Link Group and Pacific Equity Partners are very well acquainted with PEP having floated Link on the ASX in 2015 at $6.37 per share before they sold their shares less than 12 months after listing, at $8.38.

Prior to the bid, Link was trading with a market capitalisation of $2.12 billion with the takeover bid valuing the Company at $2.76 billion.

Through FY20, Link reported $1.23 billion in revenue which was down on the $1.4b the year prior. Earnings also took a hit with $294m EBITDA down from $395m.
 
LNK is interesting to me for it's 44.2% exposure to the PEXA platform through its holding company; Torrens Group Holdings Pty Ltd. PEXA is the online conveyancing platform that was meant to IPO itself before being sold by PEP to a consortium that included Link, Morgan Stanley Infrastructure Partners and CBA back in 2018 for $1.6 billion .

The proposal also includes an alternative to let shareholders keep the company’s PEXA business unit through an offer of shares instead of cash or a rollover of existing shares alongside the consortium. Details are vague on how that affects the $5.20 headline offer.

Worth reading this AFR article; https://www.afr.com/street-talk/big-banks-show-the-way-on-link-s-pexa-20201014-p564vs
 
Link Administration has confirmed that PEXA will undertake an initial public offering and list on the ASX in June.

Link said that following a cornerstone bookbuild process, it had signed an underwriting agreement for the purposed of an IPO of PEXA.

The underwritten price of the IPO implies an enterprise value for PEXA of $3.3 billion.

The Link Group board unanimously concluded that retaining exposure to Link’s interest in PEXA, whilst also realising a transparent valuation through a listing and flexibility to monetise its interest over time, was in the best interests of shareholders.

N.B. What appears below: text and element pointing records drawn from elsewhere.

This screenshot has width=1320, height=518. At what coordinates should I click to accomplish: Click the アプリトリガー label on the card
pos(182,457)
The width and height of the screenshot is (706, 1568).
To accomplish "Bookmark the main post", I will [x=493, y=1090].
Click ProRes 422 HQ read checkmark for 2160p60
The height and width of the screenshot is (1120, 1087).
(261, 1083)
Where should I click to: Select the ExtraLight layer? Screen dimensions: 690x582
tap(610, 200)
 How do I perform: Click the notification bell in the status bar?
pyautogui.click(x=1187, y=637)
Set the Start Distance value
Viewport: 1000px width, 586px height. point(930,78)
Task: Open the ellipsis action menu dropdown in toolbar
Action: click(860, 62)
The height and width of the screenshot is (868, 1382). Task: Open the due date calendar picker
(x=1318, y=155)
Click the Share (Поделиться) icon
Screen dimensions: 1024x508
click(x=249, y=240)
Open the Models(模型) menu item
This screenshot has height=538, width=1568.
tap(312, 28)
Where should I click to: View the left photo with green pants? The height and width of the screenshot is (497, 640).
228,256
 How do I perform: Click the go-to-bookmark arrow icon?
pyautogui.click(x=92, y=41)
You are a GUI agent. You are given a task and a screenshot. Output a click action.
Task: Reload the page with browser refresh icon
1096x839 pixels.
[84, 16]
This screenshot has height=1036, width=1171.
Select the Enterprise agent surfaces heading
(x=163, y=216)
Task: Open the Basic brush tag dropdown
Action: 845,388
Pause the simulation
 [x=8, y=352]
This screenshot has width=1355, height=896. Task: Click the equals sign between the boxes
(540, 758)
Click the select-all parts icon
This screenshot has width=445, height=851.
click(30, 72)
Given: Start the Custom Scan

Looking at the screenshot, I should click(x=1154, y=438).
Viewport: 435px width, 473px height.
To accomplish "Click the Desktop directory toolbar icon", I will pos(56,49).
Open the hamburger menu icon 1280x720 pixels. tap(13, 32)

This is an outstanding outcome for the shareholders of Link Group,” said Link chief executive and managing director Vivek Bhatia.
“In October 2020, the Link Group board considered that the private equity consortium’s bid for Link Group, including its interest in PEXA, significantly undervalued Link Group’s business including the PEXA asset.
This has been now demonstrated through the book build undertaken on Friday valuing PEXA at $3.3 billion, representing an increase of approximately 70 per cent on the consortium’s implied valuation of PEXA at $1.95 billion.